Do you take exception with anything he suggests. (Being a Red Hat guy, he is enthusiastic about systemd.) Can you think of something he missed?
(Score: 2) by shipofgold on Monday January 09 2017, @11:08PM
Expand your knowledge base.
For starters, investigate Linux permissions.
Say what? You think running as a normal user doesn't open you up to vulnerabilities? I can stash malware in a 1000 different places under a normal user account that most people with your "expanded knowledge base" would never find (think gconf settings, x-windows startups, etc).

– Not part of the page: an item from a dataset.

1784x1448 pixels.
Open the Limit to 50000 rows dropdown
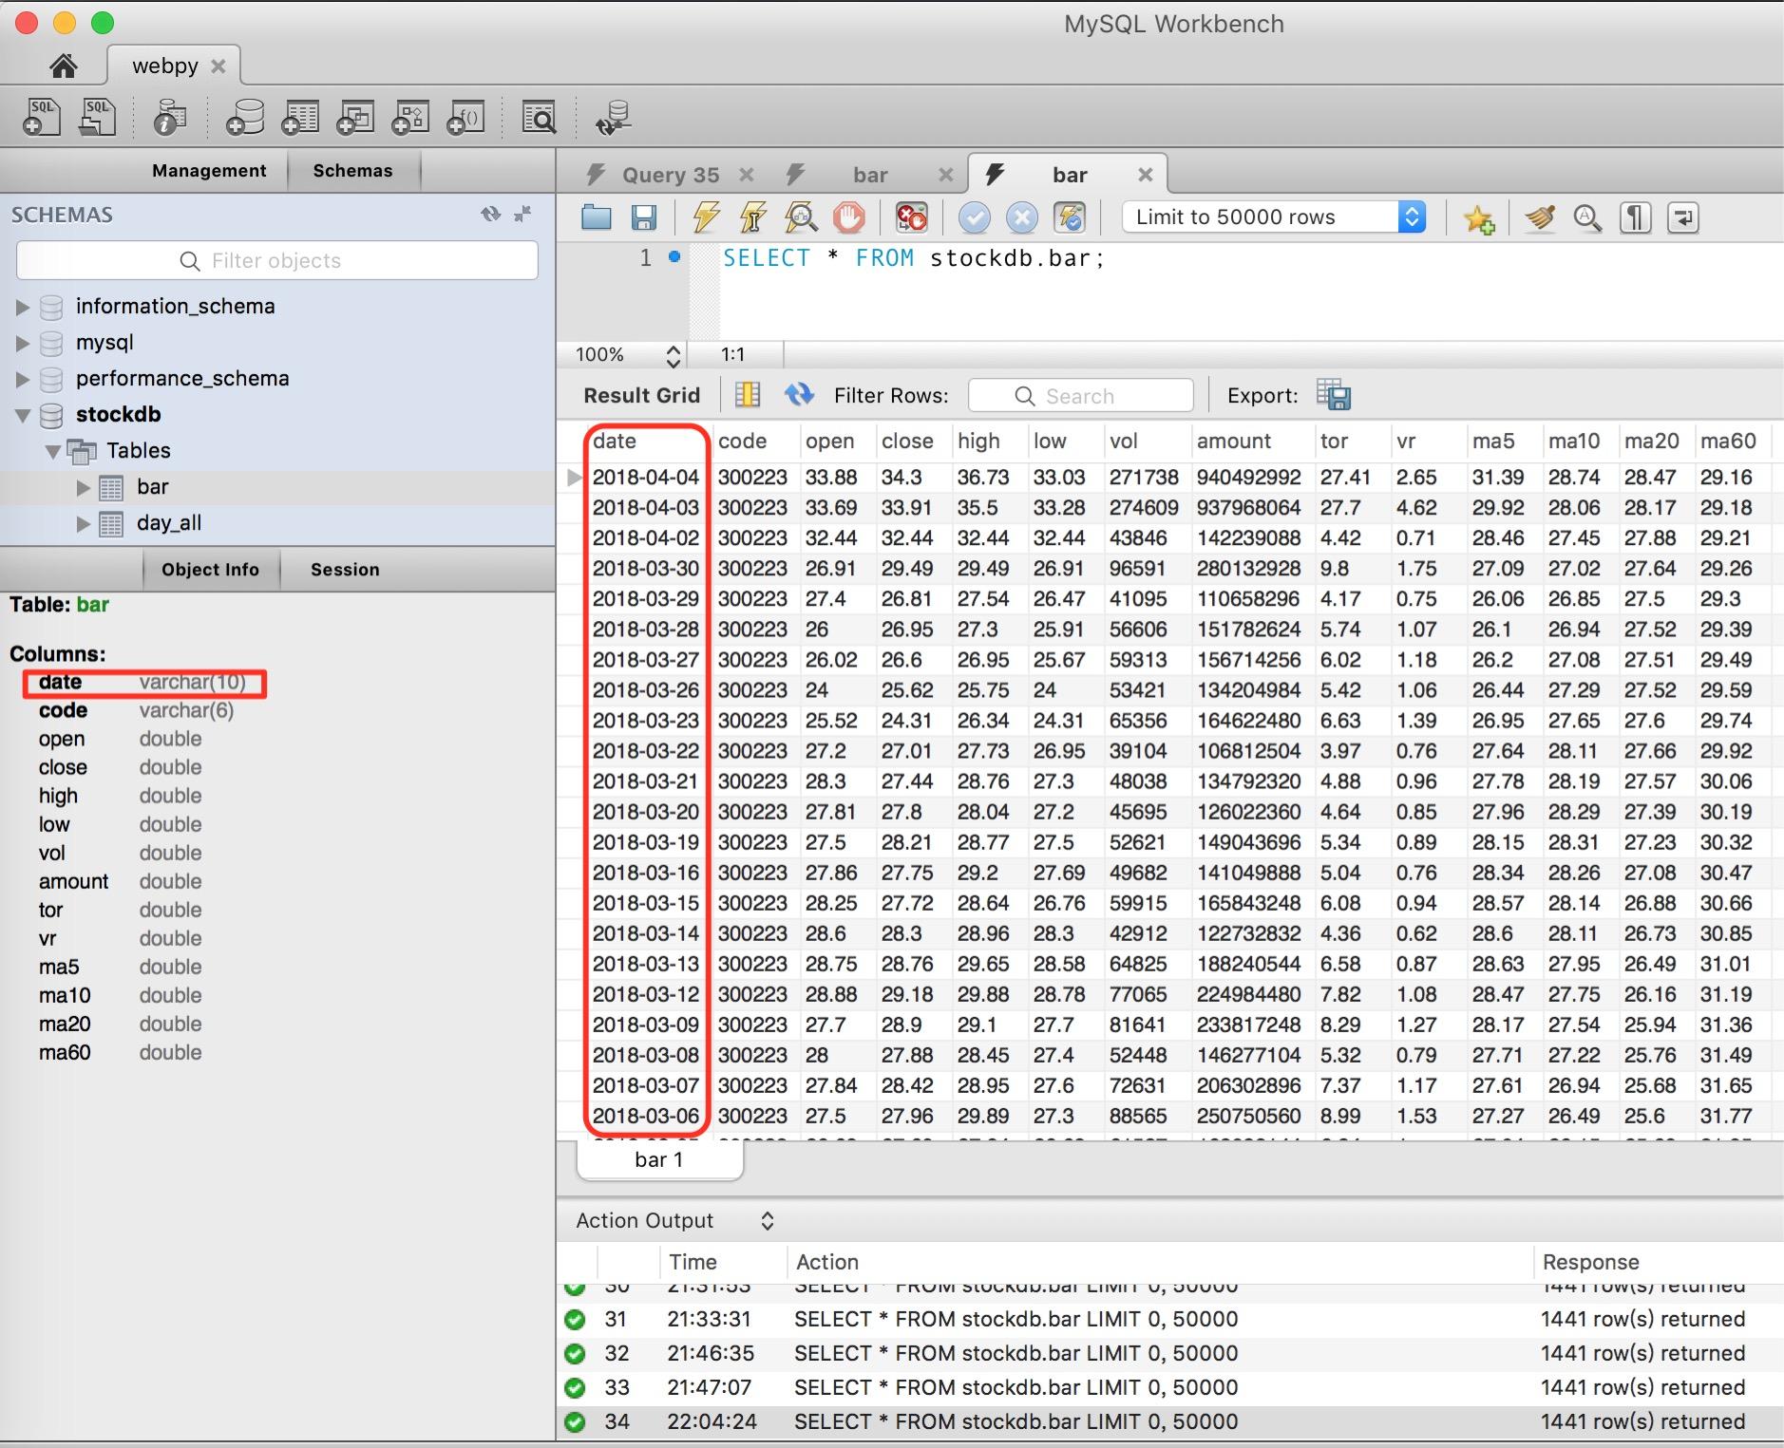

That malware would still have access to your unencrypted files, your network for spam relay, be able to hack into your X-server (or wayland server...no experience with that), and do wonderful things like keyboard sniffing, etc. SElinux does a much better job of limiting what it might do, but at the expense of much more complicated setup/management. Most casual linux users I know the first command they run is "setenforce permissive" just to get SElinux out of the way.
I can also create an RPM for some spiffy program that "you just gotta install" and have it put all sorts of fun on your system when you "sudo yum install" it...If Linux were on 50% of the worlds desktops there would be lots of those RPMs or DEBs floating around...don't fool yourself.
Your Robert Pogson reference only proves two things:
1) he didn't know how to lock down Windows.
2) The malware he was finding was all targeting kids on windows...If there was a huge userbase of kids on Linux systems his success wouldn't be nearly as dramatic.
Linux may be more secure (we won't discuss Shellshock, or the OpenSSH vulnerability, or the BIND and sendmail vulnerabilities of old or any of the other configuration gaffs that users might unwittingly make), but many "hacks" are social engineering...Your linux password is about to expire. Please put a new one "here"...I dare you.